Let’s cut to the chase: Oxytocin can produce short-term changes in mood, affect, and experience. To deny this, to deny that our biology can affect our bodies, our brains, and even our behaviors, would be a mistake worthy of scientific illiteracy. But what that short-term change amounts to is an opportunity, a kind of hopeful platform from which individuals -- mothers and their babies, herders and their cattle, developmentally challenged children and their therapists -- can build positive changes via sustained patterns of emotional meaning-making.
If Olmert is right, and “human-human interactions are becoming more and more endangered” in our cyber-obsessed, interaction-at-a-distance society, is the answer a “sea of oxytocin [to] wash over all of us”? Have we grasped the lessons, I wonder, of The Century of the Gene? Author Evelyn Fox Keller tells how the conceptualizing of genes as discrete and powerful blueprints for behavior turned out to be severely misguided (for all the reasons of developmental dynamics I’ve recounted here and more). Are we headed down this same road again in the 21st century, this time empowering neurochemicals like oxytocin?

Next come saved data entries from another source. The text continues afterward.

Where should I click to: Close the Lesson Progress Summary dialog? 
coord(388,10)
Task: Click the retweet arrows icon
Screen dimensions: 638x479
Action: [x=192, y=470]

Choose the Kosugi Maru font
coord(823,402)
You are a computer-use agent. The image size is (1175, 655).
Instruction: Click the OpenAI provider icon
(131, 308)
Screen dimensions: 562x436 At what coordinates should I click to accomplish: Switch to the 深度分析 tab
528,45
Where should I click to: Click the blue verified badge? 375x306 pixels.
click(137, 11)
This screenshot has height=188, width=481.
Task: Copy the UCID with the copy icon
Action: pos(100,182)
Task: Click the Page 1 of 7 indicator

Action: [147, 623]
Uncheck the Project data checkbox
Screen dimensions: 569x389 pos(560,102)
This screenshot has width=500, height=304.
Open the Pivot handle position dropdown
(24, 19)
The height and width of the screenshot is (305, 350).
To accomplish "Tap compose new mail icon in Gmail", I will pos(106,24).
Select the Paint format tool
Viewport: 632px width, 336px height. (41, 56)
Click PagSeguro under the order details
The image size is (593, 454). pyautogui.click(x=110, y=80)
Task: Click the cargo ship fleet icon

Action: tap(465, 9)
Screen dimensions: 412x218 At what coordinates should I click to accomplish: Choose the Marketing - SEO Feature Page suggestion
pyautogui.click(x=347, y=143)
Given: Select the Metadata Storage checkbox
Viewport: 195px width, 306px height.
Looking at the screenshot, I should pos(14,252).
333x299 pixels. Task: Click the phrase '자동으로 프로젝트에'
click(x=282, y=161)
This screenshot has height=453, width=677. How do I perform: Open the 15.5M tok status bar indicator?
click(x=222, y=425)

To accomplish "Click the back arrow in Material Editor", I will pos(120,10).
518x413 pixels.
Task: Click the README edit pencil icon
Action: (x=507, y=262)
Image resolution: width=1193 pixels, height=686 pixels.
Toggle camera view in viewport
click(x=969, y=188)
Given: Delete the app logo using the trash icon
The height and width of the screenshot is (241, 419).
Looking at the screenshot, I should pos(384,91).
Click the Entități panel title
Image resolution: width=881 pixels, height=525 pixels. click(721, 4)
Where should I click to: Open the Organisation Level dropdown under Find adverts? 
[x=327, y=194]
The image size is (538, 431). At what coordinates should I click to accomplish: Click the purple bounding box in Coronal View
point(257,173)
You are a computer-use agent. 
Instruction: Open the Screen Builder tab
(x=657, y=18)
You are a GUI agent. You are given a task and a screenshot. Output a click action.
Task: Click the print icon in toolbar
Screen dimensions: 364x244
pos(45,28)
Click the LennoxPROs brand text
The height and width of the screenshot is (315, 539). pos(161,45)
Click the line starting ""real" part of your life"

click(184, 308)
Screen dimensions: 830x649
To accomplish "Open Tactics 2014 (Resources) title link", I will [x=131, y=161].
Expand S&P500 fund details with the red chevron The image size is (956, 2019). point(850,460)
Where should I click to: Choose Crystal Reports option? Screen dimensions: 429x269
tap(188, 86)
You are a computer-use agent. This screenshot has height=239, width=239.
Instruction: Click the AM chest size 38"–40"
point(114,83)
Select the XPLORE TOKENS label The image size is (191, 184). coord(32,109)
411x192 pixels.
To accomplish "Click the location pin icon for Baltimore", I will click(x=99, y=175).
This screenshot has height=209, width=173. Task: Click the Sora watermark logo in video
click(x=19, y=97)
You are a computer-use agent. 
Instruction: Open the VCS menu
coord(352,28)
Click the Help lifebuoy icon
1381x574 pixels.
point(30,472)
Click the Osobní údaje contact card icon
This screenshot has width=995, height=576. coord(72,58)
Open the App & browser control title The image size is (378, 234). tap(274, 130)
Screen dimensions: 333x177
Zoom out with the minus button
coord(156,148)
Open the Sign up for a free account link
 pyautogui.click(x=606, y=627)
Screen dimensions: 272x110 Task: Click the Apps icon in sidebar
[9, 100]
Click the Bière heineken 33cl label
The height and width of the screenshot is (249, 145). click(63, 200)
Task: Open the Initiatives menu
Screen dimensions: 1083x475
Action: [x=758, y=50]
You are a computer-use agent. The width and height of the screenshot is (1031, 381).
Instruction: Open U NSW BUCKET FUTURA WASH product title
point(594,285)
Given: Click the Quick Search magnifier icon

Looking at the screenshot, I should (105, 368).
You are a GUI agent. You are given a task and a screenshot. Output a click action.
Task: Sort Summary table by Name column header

A final note of caution: Heartwarming animal tales co-exist in Made for Each Other with others where rats are genetically manipulated, shocked with electricity, and injected repeatedly with neurochemicals. No doubt approved by animal-care committees at some research institution, these experiments and others like them were hard for me to take. If they bothered Olmert, she didn’t say.
Made for Each Other turns a bright light on animal-human relationships, and raises provocative questions about the relationship of biology and behavior. I just think its science is the wrong way ‘round where it matters the most.